── MATERIALS PROVIDED

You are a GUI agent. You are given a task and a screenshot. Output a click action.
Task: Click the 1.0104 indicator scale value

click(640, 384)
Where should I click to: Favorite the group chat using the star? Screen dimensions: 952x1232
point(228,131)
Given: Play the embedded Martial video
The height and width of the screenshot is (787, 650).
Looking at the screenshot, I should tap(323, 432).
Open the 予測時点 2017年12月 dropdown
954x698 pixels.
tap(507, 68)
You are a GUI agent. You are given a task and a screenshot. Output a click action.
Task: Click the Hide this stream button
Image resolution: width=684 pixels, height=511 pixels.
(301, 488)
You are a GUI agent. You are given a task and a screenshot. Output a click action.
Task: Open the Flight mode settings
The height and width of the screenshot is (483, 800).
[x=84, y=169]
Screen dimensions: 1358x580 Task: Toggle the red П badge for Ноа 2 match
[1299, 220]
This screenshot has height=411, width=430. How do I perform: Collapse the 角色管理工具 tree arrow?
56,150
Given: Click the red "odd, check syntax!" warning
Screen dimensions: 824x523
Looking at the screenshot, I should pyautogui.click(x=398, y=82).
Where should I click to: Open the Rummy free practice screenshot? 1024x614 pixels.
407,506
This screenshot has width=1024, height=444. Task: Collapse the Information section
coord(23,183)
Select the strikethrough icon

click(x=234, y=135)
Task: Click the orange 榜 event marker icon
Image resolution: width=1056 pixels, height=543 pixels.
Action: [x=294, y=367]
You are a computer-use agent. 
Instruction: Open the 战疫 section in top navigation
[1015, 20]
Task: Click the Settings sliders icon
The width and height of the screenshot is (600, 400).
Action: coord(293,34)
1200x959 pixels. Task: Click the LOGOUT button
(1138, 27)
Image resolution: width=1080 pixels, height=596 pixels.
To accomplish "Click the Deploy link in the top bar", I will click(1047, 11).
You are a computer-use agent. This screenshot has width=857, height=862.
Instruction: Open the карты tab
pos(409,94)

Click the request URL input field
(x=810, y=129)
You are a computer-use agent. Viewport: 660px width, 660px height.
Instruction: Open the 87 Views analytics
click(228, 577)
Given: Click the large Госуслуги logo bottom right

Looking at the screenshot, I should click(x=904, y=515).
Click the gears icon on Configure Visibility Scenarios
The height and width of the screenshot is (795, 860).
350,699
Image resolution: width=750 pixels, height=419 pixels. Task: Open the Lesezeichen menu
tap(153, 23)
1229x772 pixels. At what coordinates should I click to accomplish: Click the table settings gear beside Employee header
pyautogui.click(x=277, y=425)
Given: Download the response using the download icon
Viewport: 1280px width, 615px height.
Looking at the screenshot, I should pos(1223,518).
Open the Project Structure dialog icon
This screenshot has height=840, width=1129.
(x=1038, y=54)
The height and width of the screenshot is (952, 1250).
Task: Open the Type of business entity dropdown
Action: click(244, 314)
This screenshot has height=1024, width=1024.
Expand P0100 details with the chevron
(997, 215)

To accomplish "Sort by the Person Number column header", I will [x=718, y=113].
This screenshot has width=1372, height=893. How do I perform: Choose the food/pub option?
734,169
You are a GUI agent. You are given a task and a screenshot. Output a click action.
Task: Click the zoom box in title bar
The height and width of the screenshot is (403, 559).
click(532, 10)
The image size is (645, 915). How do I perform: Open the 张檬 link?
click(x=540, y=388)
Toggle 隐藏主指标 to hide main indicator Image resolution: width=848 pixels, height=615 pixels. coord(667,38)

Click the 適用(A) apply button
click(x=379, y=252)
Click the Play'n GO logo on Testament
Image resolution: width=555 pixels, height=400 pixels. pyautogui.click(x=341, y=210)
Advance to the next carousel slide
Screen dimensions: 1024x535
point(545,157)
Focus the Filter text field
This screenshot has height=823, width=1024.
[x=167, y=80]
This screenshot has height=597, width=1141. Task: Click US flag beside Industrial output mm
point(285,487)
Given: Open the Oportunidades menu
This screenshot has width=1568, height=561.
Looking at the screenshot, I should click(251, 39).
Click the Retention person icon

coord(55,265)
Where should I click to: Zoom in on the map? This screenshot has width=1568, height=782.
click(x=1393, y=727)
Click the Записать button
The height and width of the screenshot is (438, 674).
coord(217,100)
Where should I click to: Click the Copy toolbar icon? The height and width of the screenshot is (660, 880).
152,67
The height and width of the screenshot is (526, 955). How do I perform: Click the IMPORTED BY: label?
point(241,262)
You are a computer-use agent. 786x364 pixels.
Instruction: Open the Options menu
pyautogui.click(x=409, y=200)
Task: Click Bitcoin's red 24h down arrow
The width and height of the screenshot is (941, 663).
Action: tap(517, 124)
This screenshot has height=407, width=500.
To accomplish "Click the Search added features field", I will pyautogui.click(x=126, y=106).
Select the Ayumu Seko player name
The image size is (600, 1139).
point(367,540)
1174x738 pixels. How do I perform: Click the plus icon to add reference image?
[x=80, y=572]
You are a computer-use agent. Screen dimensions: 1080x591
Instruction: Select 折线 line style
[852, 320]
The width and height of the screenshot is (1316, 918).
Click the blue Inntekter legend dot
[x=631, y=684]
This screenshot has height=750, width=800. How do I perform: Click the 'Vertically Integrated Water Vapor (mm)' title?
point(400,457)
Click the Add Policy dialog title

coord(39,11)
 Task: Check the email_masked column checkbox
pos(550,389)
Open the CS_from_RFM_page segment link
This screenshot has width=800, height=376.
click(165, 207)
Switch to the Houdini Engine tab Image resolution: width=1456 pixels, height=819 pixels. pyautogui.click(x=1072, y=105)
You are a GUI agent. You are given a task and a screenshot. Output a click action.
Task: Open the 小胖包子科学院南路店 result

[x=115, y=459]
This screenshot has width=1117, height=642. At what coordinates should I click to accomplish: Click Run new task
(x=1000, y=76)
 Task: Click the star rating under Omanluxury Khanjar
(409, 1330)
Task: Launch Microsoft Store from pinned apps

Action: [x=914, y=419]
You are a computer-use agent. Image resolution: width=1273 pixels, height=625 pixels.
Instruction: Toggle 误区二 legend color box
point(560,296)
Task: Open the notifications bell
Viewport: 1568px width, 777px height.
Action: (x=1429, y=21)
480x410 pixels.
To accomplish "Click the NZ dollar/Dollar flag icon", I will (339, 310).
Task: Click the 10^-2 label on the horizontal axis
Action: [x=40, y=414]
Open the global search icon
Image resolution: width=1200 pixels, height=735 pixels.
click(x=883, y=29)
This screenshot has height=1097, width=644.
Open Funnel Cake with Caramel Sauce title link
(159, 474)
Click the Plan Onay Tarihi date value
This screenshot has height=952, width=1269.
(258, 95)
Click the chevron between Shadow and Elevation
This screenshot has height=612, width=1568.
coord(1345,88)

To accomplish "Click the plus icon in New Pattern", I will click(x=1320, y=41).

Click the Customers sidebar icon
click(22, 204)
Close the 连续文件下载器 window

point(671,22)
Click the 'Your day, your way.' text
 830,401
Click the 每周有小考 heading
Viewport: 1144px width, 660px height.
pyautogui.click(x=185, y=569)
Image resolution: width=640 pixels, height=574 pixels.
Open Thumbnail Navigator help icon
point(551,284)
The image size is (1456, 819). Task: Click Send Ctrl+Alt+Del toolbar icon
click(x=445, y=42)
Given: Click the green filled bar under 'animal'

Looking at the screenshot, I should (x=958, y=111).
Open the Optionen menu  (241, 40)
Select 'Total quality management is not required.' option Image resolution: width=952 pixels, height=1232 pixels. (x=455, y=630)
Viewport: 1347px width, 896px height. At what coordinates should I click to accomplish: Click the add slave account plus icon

────

(REQUIREMENT) The data above is to be restated line for line, word for word.

(TASK ANSWER)
You are a GUI agent. You are given a task and a screenshot. Output a click action.
Task: Click the 1.0104 indicator scale value

click(640, 384)
Where should I click to: Favorite the group chat using the star? Screen dimensions: 952x1232
point(228,131)
Given: Play the embedded Martial video
The height and width of the screenshot is (787, 650).
Looking at the screenshot, I should tap(323, 432).
Open the 予測時点 2017年12月 dropdown
954x698 pixels.
tap(507, 68)
You are a GUI agent. You are given a task and a screenshot. Output a click action.
Task: Click the Hide this stream button
Image resolution: width=684 pixels, height=511 pixels.
(301, 488)
You are a GUI agent. You are given a task and a screenshot. Output a click action.
Task: Open the Flight mode settings
The height and width of the screenshot is (483, 800).
[x=84, y=169]
Screen dimensions: 1358x580 Task: Toggle the red П badge for Ноа 2 match
[1299, 220]
This screenshot has height=411, width=430. How do I perform: Collapse the 角色管理工具 tree arrow?
56,150
Given: Click the red "odd, check syntax!" warning
Screen dimensions: 824x523
Looking at the screenshot, I should pyautogui.click(x=398, y=82).
Where should I click to: Open the Rummy free practice screenshot? 1024x614 pixels.
407,506
This screenshot has width=1024, height=444. Task: Collapse the Information section
coord(23,183)
Select the strikethrough icon

click(x=234, y=135)
Task: Click the orange 榜 event marker icon
Image resolution: width=1056 pixels, height=543 pixels.
Action: [x=294, y=367]
You are a computer-use agent. 
Instruction: Open the 战疫 section in top navigation
[1015, 20]
Task: Click the Settings sliders icon
The width and height of the screenshot is (600, 400).
Action: coord(293,34)
1200x959 pixels. Task: Click the LOGOUT button
(1138, 27)
Image resolution: width=1080 pixels, height=596 pixels.
To accomplish "Click the Deploy link in the top bar", I will click(1047, 11).
You are a computer-use agent. This screenshot has width=857, height=862.
Instruction: Open the карты tab
pos(409,94)

Click the request URL input field
(x=810, y=129)
You are a computer-use agent. Viewport: 660px width, 660px height.
Instruction: Open the 87 Views analytics
click(228, 577)
Given: Click the large Госуслуги logo bottom right

Looking at the screenshot, I should click(x=904, y=515).
Click the gears icon on Configure Visibility Scenarios
The height and width of the screenshot is (795, 860).
350,699
Image resolution: width=750 pixels, height=419 pixels. Task: Open the Lesezeichen menu
tap(153, 23)
1229x772 pixels. At what coordinates should I click to accomplish: Click the table settings gear beside Employee header
pyautogui.click(x=277, y=425)
Given: Download the response using the download icon
Viewport: 1280px width, 615px height.
Looking at the screenshot, I should pos(1223,518).
Open the Project Structure dialog icon
This screenshot has height=840, width=1129.
(x=1038, y=54)
The height and width of the screenshot is (952, 1250).
Task: Open the Type of business entity dropdown
Action: click(244, 314)
This screenshot has height=1024, width=1024.
Expand P0100 details with the chevron
(997, 215)

To accomplish "Sort by the Person Number column header", I will [x=718, y=113].
This screenshot has width=1372, height=893. How do I perform: Choose the food/pub option?
734,169
You are a GUI agent. You are given a task and a screenshot. Output a click action.
Task: Click the zoom box in title bar
The height and width of the screenshot is (403, 559).
click(532, 10)
The image size is (645, 915). How do I perform: Open the 张檬 link?
click(x=540, y=388)
Toggle 隐藏主指标 to hide main indicator Image resolution: width=848 pixels, height=615 pixels. coord(667,38)

Click the 適用(A) apply button
click(x=379, y=252)
Click the Play'n GO logo on Testament
Image resolution: width=555 pixels, height=400 pixels. pyautogui.click(x=341, y=210)
Advance to the next carousel slide
Screen dimensions: 1024x535
point(545,157)
Focus the Filter text field
This screenshot has height=823, width=1024.
[x=167, y=80]
This screenshot has height=597, width=1141. Task: Click US flag beside Industrial output mm
point(285,487)
Given: Open the Oportunidades menu
This screenshot has width=1568, height=561.
Looking at the screenshot, I should click(251, 39).
Click the Retention person icon

coord(55,265)
Where should I click to: Zoom in on the map? This screenshot has width=1568, height=782.
click(x=1393, y=727)
Click the Записать button
The height and width of the screenshot is (438, 674).
coord(217,100)
Where should I click to: Click the Copy toolbar icon? The height and width of the screenshot is (660, 880).
152,67
The height and width of the screenshot is (526, 955). How do I perform: Click the IMPORTED BY: label?
point(241,262)
You are a computer-use agent. 786x364 pixels.
Instruction: Open the Options menu
pyautogui.click(x=409, y=200)
Task: Click Bitcoin's red 24h down arrow
The width and height of the screenshot is (941, 663).
Action: tap(517, 124)
This screenshot has height=407, width=500.
To accomplish "Click the Search added features field", I will pyautogui.click(x=126, y=106).
Select the Ayumu Seko player name
The image size is (600, 1139).
point(367,540)
1174x738 pixels. How do I perform: Click the plus icon to add reference image?
[x=80, y=572]
You are a computer-use agent. Screen dimensions: 1080x591
Instruction: Select 折线 line style
[852, 320]
The width and height of the screenshot is (1316, 918).
Click the blue Inntekter legend dot
[x=631, y=684]
This screenshot has height=750, width=800. How do I perform: Click the 'Vertically Integrated Water Vapor (mm)' title?
point(400,457)
Click the Add Policy dialog title

coord(39,11)
 Task: Check the email_masked column checkbox
pos(550,389)
Open the CS_from_RFM_page segment link
This screenshot has width=800, height=376.
click(165, 207)
Switch to the Houdini Engine tab Image resolution: width=1456 pixels, height=819 pixels. pyautogui.click(x=1072, y=105)
You are a GUI agent. You are given a task and a screenshot. Output a click action.
Task: Open the 小胖包子科学院南路店 result

[x=115, y=459]
This screenshot has width=1117, height=642. At what coordinates should I click to accomplish: Click Run new task
(x=1000, y=76)
 Task: Click the star rating under Omanluxury Khanjar
(409, 1330)
Task: Launch Microsoft Store from pinned apps

Action: [x=914, y=419]
You are a computer-use agent. Image resolution: width=1273 pixels, height=625 pixels.
Instruction: Toggle 误区二 legend color box
point(560,296)
Task: Open the notifications bell
Viewport: 1568px width, 777px height.
Action: (x=1429, y=21)
480x410 pixels.
To accomplish "Click the NZ dollar/Dollar flag icon", I will (339, 310).
Task: Click the 10^-2 label on the horizontal axis
Action: [x=40, y=414]
Open the global search icon
Image resolution: width=1200 pixels, height=735 pixels.
click(x=883, y=29)
This screenshot has height=1097, width=644.
Open Funnel Cake with Caramel Sauce title link
(159, 474)
Click the Plan Onay Tarihi date value
This screenshot has height=952, width=1269.
(258, 95)
Click the chevron between Shadow and Elevation
This screenshot has height=612, width=1568.
coord(1345,88)

To accomplish "Click the plus icon in New Pattern", I will click(x=1320, y=41).

Click the Customers sidebar icon
click(22, 204)
Close the 连续文件下载器 window

point(671,22)
Click the 'Your day, your way.' text
 830,401
Click the 每周有小考 heading
Viewport: 1144px width, 660px height.
pyautogui.click(x=185, y=569)
Image resolution: width=640 pixels, height=574 pixels.
Open Thumbnail Navigator help icon
point(551,284)
The image size is (1456, 819). Task: Click Send Ctrl+Alt+Del toolbar icon
click(x=445, y=42)
Given: Click the green filled bar under 'animal'

Looking at the screenshot, I should (x=958, y=111).
Open the Optionen menu  (241, 40)
Select 'Total quality management is not required.' option Image resolution: width=952 pixels, height=1232 pixels. (x=455, y=630)
Viewport: 1347px width, 896px height. At what coordinates should I click to accomplish: Click the add slave account plus icon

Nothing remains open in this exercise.